**Study text**:

------------------------------

Python Service Overview#

This guide covers the complete Python Execution Service architecture, integration patterns, and advanced usage.

Service Architecture#

The Python Execution Service orchestrates the complete lifecycle of Python code generation and execution through a LangGraph-based pipeline.

Execution Pipeline#

The service follows this flow:

1. Code Generation
   ├─ Generator selection (Legacy/Claude/Mock/Custom)
   ├─ Request processing with context
   └─ Error-aware regeneration on retry

2. Security Analysis
   ├─ Static code analysis
   ├─ Pattern detection (EPICS writes, etc.)
   └─ Security risk assessment

3. Approval Decision
   ├─ Check approval configuration
   ├─ Pattern-based triggering (e.g., EPICS writes)
   └─ LangGraph interrupt if required

4. Code Execution
   ├─ Environment selection (container/local)
   ├─ Isolated execution
   └─ Result capture

5. Result Processing
   ├─ Success: Extract results, create notebook
   ├─ Failure: Error analysis, retry logic
   └─ Return structured response

Key Components#

Service Layer

LangGraph-based orchestration with state management, checkpointing, and human-in-the-loop interrupts

Code Generators

Pluggable implementations for code generation (see Basic LLM Generator, Claude Code Generator, Mock Generator)

Security Analyzer

Static analysis and pattern detection for risky operations

Execution Engine

Container or local execution with consistent result handling

Approval System

Integration with Osprey’s approval framework for human oversight

Integration Patterns#

Using Python Execution in Capabilities#

Standard pattern for integrating Python execution into capabilities:

from osprey.base import BaseCapability, capability_node
from osprey.registry import get_registry
from osprey.services.python_executor import PythonExecutionRequest
from osprey.approval import (
    create_approval_type,
    get_approval_resume_data,
    clear_approval_state,
    handle_service_with_interrupts
)
from osprey.utils.config import get_full_configuration

@capability_node
class DataAnalysisCapability(BaseCapability):
    """Capability using Python execution service."""

    async def execute(self) -> dict:
        registry = get_registry()
        python_service = registry.get_service("python_executor")

        # Service configuration
        main_configurable = get_full_configuration()
        service_config = {
            "configurable": {
                **main_configurable,
                "thread_id": f"analysis_{self._step.get('context_key', 'default')}",
                "checkpoint_ns": "python_executor"
            }
        }

        # Check for approval resume
        has_approval_resume, approved_payload = get_approval_resume_data(
            self._state, create_approval_type("data_analysis")
        )

        if has_approval_resume:
            # Resume after approval
            resume_response = {"approved": True, **approved_payload} if approved_payload else {"approved": False}
            service_result = await python_service.ainvoke(
                Command(resume=resume_response), config=service_config
            )
            approval_cleanup = clear_approval_state()

------------------------------

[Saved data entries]

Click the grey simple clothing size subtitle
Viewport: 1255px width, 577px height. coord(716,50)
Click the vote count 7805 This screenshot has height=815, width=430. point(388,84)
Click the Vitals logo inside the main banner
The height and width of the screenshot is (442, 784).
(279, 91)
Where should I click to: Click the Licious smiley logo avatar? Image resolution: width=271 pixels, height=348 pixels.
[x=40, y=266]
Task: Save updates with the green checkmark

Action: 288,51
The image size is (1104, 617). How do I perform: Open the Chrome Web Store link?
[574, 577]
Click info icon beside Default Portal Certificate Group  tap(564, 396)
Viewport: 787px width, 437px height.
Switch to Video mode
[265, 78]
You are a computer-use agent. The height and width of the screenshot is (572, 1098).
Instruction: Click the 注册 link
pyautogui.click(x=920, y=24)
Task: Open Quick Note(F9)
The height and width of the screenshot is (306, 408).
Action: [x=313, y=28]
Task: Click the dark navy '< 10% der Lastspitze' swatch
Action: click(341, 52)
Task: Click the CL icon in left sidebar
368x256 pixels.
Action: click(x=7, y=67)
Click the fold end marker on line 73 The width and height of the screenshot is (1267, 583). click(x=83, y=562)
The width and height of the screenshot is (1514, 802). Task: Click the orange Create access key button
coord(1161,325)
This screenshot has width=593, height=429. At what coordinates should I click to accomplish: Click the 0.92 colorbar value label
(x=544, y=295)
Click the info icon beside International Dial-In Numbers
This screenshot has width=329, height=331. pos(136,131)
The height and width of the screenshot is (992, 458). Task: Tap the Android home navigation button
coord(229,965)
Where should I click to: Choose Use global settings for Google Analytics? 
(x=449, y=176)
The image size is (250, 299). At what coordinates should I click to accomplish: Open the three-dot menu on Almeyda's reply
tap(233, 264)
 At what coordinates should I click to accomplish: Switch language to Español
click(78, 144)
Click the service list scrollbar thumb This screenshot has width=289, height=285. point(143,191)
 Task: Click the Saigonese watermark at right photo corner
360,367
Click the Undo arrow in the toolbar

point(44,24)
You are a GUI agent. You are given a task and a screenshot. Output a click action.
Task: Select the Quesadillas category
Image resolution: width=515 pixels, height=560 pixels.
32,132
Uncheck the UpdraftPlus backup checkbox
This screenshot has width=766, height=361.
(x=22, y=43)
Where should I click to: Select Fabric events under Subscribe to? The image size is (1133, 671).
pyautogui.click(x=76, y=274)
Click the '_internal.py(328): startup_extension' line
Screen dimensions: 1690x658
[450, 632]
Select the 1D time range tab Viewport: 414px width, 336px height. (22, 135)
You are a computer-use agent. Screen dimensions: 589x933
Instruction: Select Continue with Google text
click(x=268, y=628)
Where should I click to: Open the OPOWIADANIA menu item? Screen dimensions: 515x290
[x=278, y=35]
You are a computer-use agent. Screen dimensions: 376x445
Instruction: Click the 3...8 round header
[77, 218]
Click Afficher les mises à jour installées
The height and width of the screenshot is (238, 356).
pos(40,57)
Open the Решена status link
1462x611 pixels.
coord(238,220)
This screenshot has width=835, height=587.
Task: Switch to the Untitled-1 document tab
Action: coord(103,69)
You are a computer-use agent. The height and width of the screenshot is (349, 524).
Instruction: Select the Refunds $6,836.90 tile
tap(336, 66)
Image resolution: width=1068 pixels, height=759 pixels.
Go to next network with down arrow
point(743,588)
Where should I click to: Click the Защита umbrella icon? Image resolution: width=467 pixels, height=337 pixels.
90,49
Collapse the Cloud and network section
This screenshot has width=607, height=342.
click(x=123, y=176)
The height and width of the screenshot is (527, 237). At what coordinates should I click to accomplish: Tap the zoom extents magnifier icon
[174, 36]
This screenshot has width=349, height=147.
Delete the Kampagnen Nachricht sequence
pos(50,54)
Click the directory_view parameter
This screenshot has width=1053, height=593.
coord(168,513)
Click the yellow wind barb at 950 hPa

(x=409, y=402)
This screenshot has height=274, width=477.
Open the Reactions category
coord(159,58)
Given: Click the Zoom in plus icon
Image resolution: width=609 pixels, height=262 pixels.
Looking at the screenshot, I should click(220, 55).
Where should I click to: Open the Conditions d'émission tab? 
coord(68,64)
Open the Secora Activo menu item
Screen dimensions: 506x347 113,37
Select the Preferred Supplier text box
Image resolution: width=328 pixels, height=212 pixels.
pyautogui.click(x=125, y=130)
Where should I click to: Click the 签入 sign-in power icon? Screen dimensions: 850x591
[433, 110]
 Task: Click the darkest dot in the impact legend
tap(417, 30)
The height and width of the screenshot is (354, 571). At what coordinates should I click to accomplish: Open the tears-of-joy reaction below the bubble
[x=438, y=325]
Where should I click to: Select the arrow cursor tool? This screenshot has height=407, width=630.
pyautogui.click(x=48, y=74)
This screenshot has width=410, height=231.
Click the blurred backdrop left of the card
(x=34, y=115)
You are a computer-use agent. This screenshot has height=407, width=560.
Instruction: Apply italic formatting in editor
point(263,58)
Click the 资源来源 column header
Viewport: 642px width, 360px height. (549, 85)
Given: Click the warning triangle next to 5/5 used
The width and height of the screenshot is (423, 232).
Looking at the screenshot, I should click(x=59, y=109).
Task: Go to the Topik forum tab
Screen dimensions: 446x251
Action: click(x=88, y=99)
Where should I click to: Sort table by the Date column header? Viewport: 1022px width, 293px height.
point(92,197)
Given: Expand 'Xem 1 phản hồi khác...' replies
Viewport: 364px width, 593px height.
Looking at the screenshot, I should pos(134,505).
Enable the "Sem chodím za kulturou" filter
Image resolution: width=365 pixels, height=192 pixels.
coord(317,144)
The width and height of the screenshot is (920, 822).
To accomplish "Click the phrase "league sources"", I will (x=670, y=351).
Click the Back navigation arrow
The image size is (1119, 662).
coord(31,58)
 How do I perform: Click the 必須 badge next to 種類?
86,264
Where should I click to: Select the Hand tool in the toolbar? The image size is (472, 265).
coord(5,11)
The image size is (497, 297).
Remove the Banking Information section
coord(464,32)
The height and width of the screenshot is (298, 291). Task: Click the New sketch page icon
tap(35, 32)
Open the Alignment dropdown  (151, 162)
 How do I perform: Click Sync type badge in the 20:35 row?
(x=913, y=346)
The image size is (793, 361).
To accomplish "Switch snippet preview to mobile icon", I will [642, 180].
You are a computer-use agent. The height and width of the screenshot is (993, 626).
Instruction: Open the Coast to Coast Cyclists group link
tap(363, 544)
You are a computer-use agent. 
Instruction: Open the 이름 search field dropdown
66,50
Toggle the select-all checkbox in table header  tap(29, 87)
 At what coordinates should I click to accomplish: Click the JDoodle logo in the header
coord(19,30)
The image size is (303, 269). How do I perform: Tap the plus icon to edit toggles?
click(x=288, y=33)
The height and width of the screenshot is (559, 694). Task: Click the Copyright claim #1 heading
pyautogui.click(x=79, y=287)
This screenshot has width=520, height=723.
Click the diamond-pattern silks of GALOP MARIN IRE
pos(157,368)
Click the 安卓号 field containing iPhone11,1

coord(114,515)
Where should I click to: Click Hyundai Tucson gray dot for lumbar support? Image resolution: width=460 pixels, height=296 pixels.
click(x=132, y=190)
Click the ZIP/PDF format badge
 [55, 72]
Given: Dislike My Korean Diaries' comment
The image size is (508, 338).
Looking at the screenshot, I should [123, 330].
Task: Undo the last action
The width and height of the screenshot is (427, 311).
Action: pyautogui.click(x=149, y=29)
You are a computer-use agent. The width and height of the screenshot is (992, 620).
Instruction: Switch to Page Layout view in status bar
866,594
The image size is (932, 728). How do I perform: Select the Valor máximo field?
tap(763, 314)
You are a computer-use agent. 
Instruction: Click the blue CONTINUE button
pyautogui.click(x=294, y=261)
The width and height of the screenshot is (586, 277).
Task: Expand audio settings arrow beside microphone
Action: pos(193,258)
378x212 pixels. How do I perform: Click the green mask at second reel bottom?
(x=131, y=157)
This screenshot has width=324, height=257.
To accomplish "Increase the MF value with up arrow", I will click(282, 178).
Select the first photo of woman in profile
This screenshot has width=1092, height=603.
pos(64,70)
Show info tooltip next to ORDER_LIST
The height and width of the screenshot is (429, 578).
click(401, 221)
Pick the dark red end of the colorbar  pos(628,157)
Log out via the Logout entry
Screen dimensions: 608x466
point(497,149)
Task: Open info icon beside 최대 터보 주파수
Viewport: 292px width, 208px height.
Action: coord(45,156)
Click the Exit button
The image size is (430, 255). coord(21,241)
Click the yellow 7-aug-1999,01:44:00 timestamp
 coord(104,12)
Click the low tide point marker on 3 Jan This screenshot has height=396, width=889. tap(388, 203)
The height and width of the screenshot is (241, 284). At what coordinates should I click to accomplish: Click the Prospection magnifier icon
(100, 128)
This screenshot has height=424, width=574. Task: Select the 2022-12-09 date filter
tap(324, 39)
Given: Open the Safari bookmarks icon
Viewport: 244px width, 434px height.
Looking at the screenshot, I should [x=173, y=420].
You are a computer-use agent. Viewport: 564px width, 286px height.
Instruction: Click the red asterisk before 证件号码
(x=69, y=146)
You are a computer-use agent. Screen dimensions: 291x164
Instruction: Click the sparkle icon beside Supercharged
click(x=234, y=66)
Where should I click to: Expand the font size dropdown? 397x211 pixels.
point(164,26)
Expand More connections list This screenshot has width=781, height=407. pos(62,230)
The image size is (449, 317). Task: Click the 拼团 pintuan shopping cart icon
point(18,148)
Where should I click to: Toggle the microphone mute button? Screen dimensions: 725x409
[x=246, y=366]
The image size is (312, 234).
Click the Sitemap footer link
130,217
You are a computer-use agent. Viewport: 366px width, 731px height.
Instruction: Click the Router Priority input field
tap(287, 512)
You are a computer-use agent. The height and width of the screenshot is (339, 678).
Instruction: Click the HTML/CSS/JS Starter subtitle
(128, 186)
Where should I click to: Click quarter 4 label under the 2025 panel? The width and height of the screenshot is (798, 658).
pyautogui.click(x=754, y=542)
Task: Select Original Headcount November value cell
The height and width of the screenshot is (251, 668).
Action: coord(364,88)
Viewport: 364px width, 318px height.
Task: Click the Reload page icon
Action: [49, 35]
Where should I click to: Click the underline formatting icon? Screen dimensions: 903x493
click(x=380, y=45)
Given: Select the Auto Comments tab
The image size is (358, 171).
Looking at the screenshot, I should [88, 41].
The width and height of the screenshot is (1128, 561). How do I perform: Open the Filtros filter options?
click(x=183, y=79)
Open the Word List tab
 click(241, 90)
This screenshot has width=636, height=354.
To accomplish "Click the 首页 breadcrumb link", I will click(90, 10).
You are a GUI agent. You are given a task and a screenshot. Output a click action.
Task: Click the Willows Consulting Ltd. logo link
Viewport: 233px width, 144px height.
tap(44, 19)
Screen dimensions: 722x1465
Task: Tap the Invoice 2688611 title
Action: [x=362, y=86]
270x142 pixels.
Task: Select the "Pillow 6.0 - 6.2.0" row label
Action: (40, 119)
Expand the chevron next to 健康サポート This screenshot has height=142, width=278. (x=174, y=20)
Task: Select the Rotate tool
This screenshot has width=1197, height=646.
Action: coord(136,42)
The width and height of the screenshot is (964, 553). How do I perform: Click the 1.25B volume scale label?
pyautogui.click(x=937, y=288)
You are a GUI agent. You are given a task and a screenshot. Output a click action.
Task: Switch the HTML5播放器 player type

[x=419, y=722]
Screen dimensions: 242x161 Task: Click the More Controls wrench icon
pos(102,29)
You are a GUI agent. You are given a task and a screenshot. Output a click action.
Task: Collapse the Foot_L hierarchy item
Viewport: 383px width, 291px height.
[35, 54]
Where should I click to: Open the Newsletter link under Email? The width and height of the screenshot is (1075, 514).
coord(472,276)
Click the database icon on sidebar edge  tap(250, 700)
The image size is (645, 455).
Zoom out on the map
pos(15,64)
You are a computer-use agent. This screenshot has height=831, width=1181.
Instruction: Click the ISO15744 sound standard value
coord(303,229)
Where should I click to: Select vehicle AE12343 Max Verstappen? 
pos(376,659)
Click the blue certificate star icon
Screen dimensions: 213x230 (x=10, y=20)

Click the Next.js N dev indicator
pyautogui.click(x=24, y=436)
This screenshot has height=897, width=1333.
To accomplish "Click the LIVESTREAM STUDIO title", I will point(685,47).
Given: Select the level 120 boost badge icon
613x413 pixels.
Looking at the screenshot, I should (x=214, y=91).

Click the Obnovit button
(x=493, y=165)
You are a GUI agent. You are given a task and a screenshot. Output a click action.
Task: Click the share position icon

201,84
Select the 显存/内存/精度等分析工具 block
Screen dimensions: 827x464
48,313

------------------------------

**Task 1**: In the Python service overview, what kind of pipeline does the Python Execution Service use to orchestrate code generation and execution?
**Task 2**: Reproduce the passage of the Python service overview that opens with the words containing "Execution Pipeline#" and closes with "(EPICS writes, etc.)".

**Task solution 1**: A LangGraph-based pipeline.

**Task solution 2**:
Execution Pipeline#

The service follows this flow:

1. Code Generation
   ├─ Generator selection (Legacy/Claude/Mock/Custom)
   ├─ Request processing with context
   └─ Error-aware regeneration on retry

2. Security Analysis
   ├─ Static code analysis
   ├─ Pattern detection (EPICS writes, etc.)